Gföhler Harasek TU Wien
© Luiza Puiu

Der österreichweite Lockdown hat vor allem ein Ziel: Die Intensivstationen nicht zu überlasten, denn diese haben nur eine begrenzte Zahl an Beatmungsgeräten. An der TU Wien wurde daher nun ein Sauerstoffgerät entwickelt, das auf einfachen, vielfach erprobten Komponenten beruht und in wenigen Tagen fertiggestellt werden könnte. Die Luft, die von einem handelsüblichen Kompressor kommt, wird mit einer speziellen Membran mit Sauerstoff angereichert. Diese sauerstoffreiche Luft kann dann Patienten mit starken Lungenbeschwerden beim Atmen helfen. Damit ließe sich eine Intubation und eine Beatmung mit einem herkömmlichen Beatmungsgerät verzögern oder ganz vermeiden. Je nach eingesetzter Kompressor- und Membrantrennkapazität könnte ein einzelner Aufbau 20 Personen und mehr gleichzeitig versorgen.

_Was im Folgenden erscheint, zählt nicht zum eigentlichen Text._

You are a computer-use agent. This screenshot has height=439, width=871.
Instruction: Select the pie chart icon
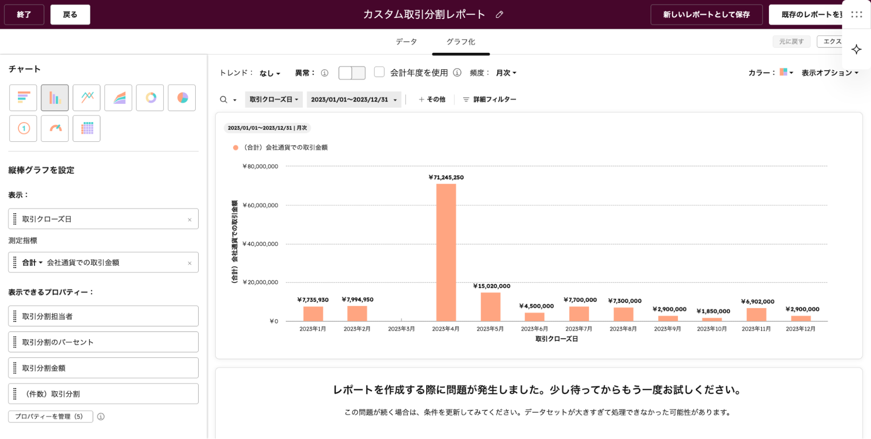click(x=182, y=98)
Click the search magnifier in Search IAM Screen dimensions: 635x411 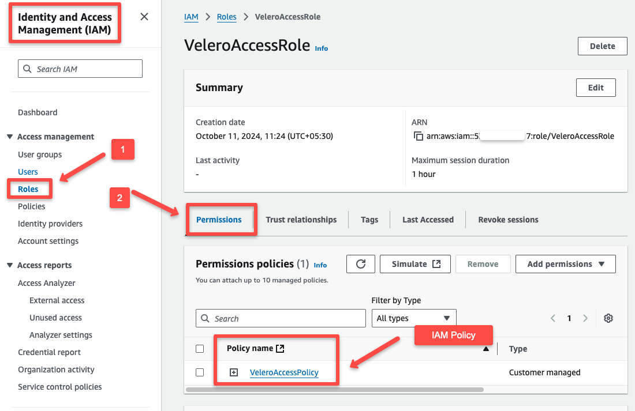[x=27, y=68]
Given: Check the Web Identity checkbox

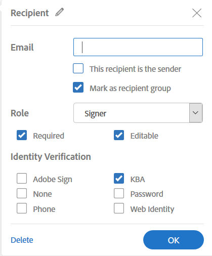Looking at the screenshot, I should [119, 208].
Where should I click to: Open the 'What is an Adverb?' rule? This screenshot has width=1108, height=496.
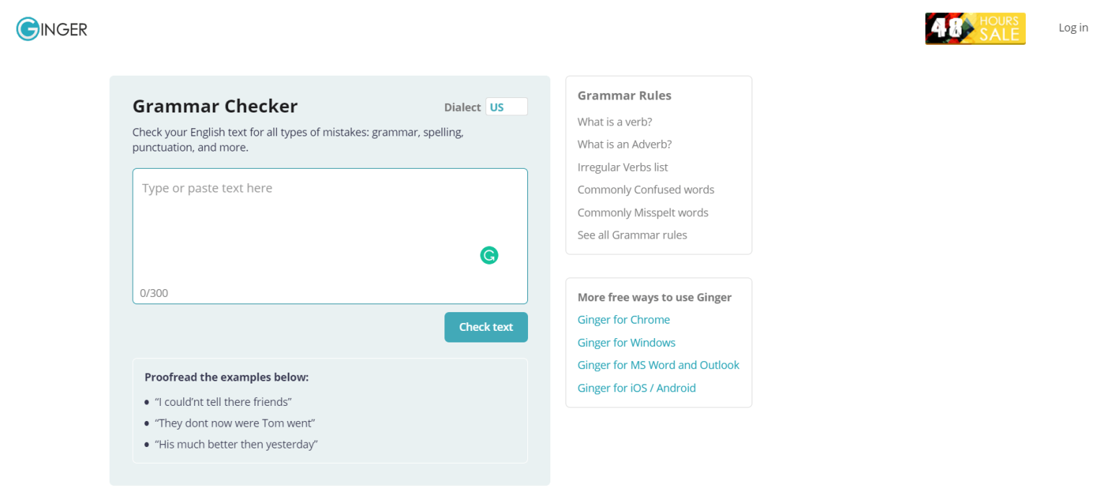pos(625,144)
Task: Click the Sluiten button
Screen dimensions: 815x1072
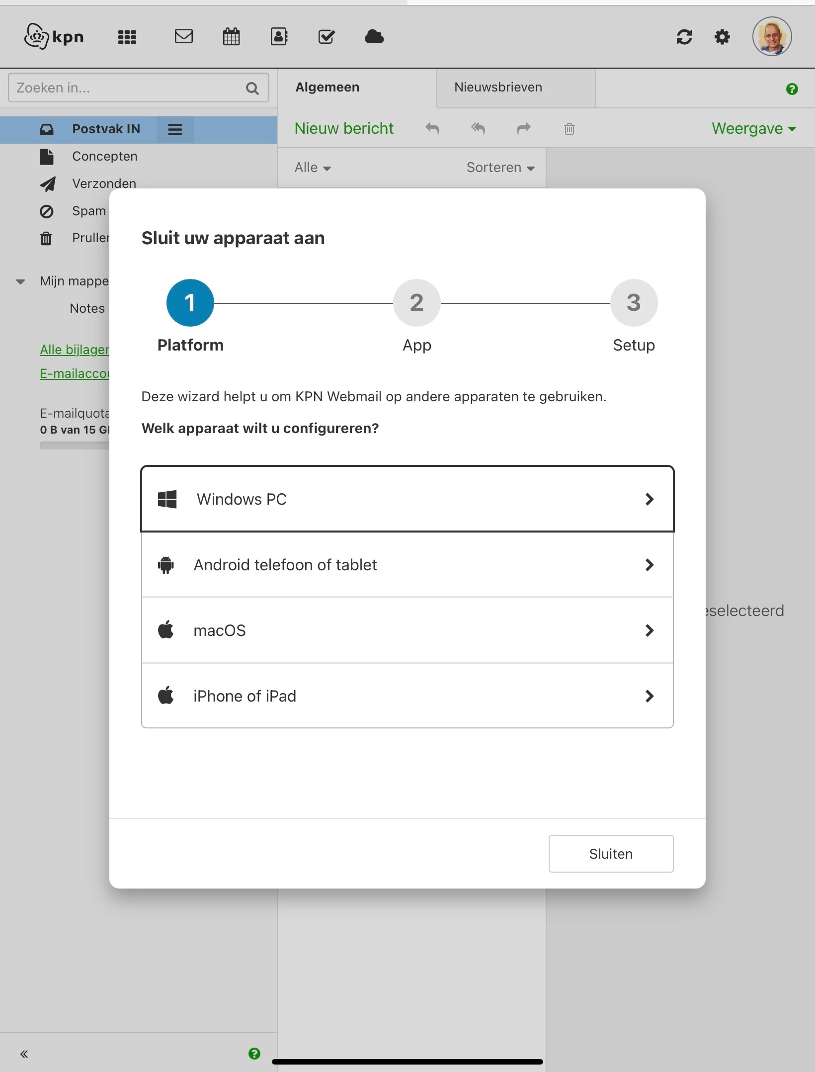Action: [x=611, y=854]
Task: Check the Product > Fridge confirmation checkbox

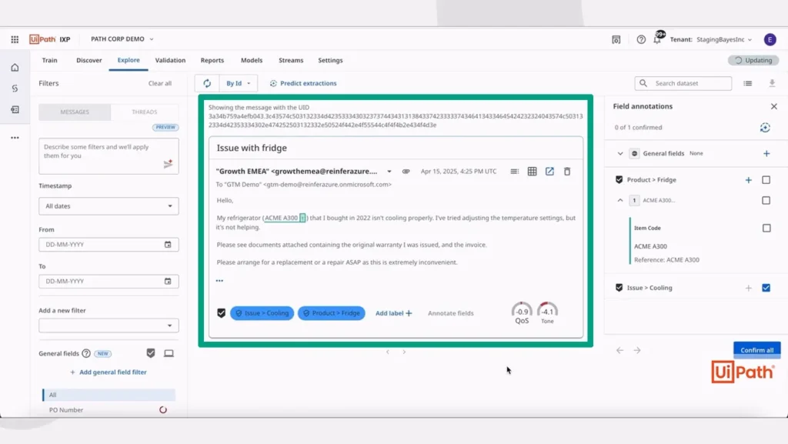Action: (x=765, y=180)
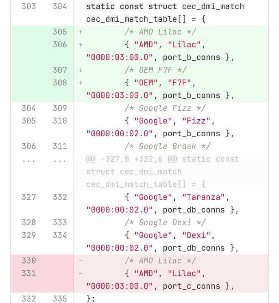Click new line number 306
The width and height of the screenshot is (279, 303).
(60, 45)
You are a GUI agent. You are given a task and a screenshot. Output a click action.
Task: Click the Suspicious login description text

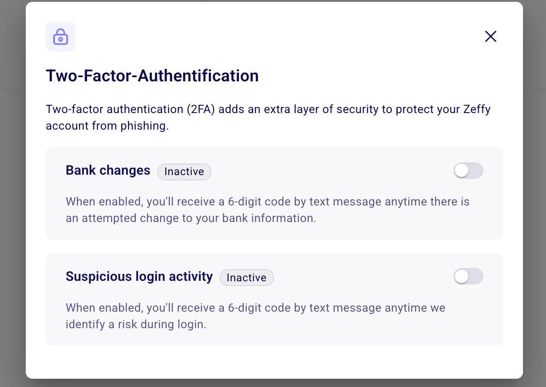point(256,316)
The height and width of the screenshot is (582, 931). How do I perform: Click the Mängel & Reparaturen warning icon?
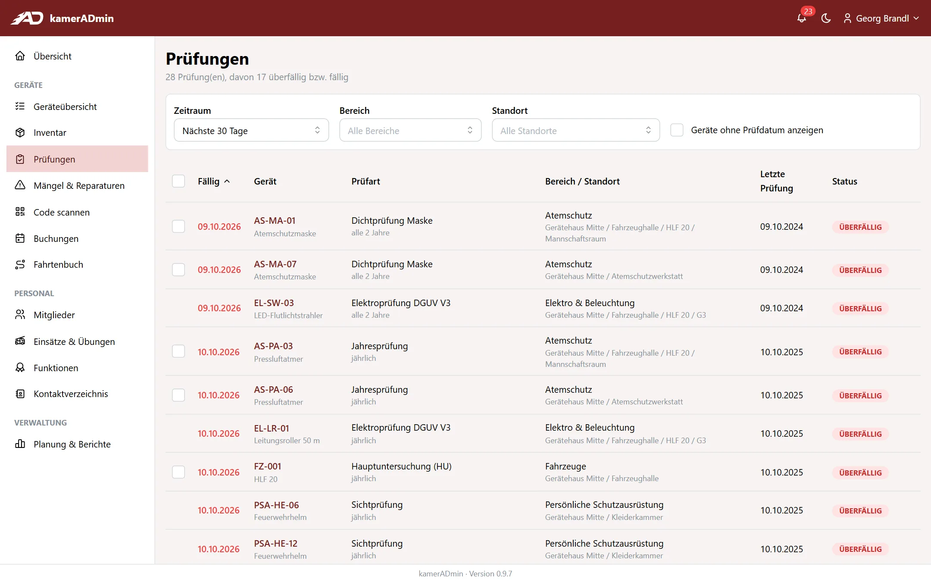[x=20, y=185]
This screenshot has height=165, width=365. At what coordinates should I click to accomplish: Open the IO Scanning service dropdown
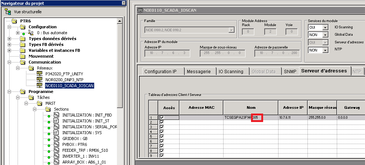[325, 27]
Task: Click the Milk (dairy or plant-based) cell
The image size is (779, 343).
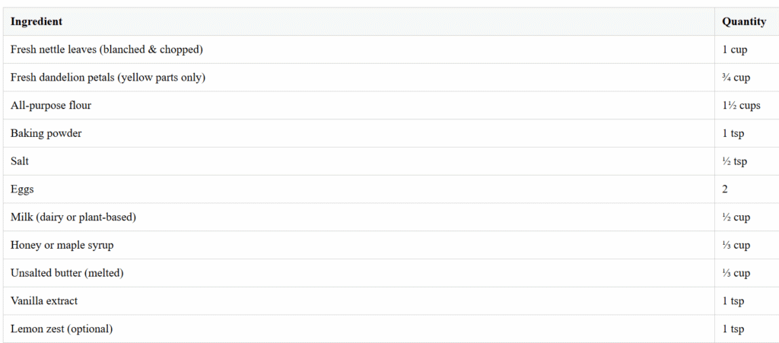Action: (359, 217)
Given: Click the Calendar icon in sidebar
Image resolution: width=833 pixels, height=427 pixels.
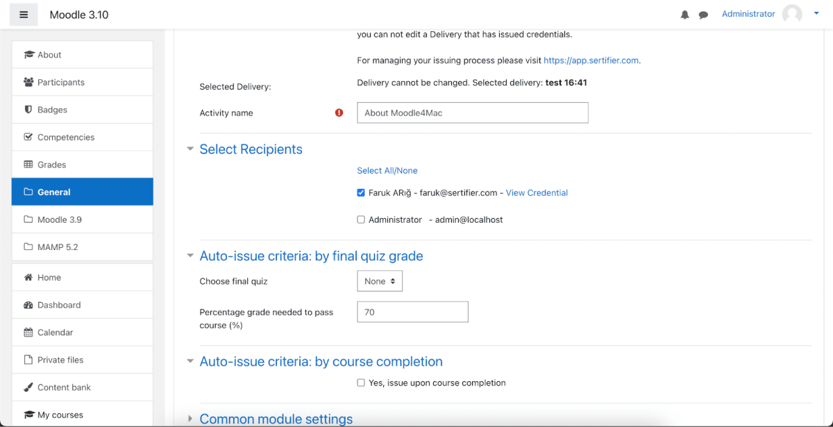Looking at the screenshot, I should [28, 333].
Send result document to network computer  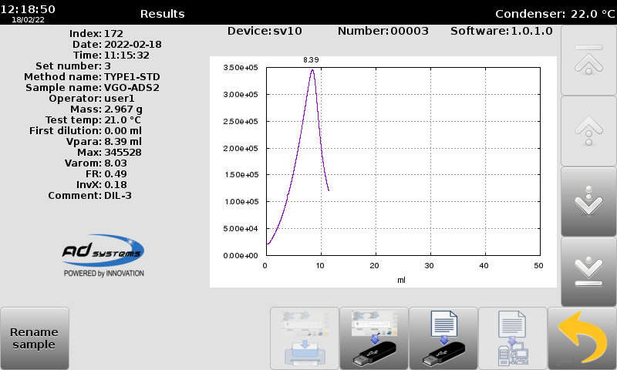click(x=512, y=338)

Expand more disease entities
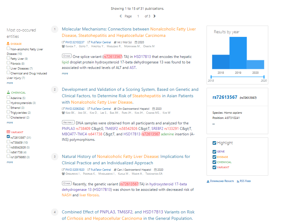[x=9, y=83]
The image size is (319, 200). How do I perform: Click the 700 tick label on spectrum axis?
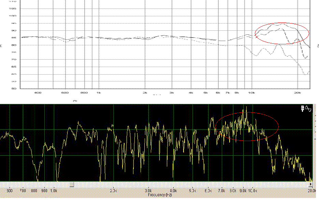click(x=23, y=191)
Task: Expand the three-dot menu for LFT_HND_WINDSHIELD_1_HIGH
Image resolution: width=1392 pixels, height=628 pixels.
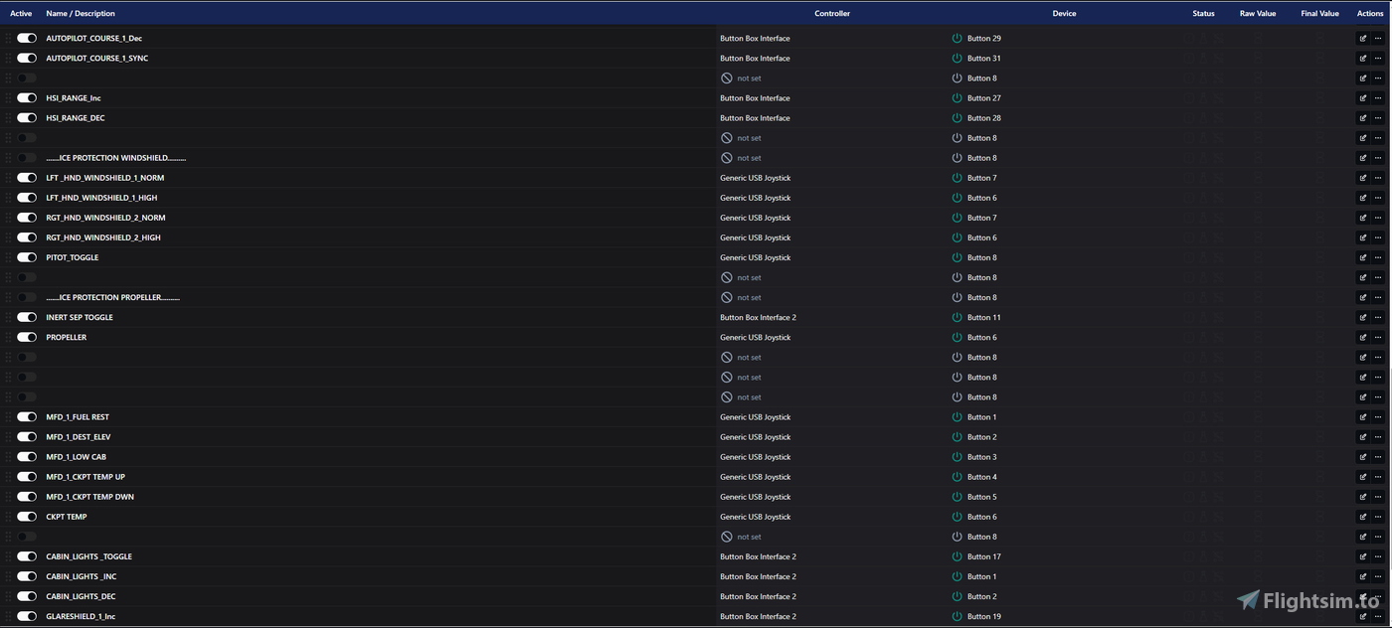Action: coord(1378,198)
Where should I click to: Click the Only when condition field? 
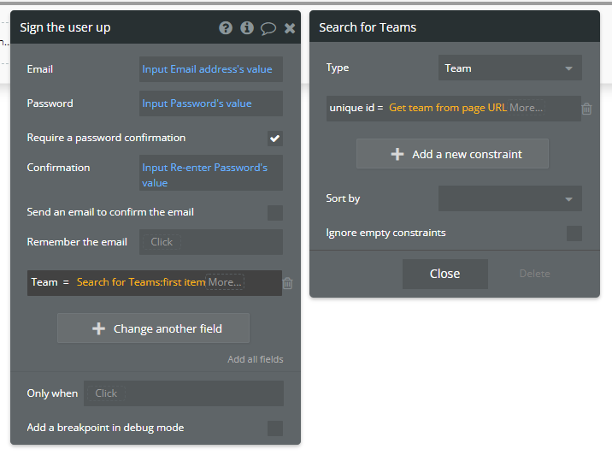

Der Entwurf für das neuartige Sauerstoffgerät stammt von Margit Gföhler, Leiterin des Forschungsbereichs für Biomechanik und Rehabilitationstechnik am Institut für Konstruktionswissenschaften und Produktentwicklung an der TU Wien und Michael Harasek, der sich am Institut für Verfahrenstechnik, Umwelttechnik und technische Biowissenschaften seit vielen Jahren mit Membrantechnologie beschäftigt. Medizinisch beraten wurden sie dabei vom Beatmungsspezialisten Alexander Aloy, der Intensivmediziner und Lektor an der TU Wien ist.

Mehr Sauerstoff, höherer Druck

Wenn die Lunge den Körper nicht mehr mit ausreichend viel Sauerstoff versorgen kann, muss sie unterstützt werden. Im Extremfall muss man intubieren und ein Beatmungsgerät verwenden. In vielen Fällen ist es aber ausreichend, die Funktionsfähigkeit der Lunge zu unterstützen, indem man die Patienten mit einem ausreichend starken Luftstrom mit hohem Sauerstoffgehalt versorgt. Genau das lässt sich mit einem relativ einfachen Konzept erreichen.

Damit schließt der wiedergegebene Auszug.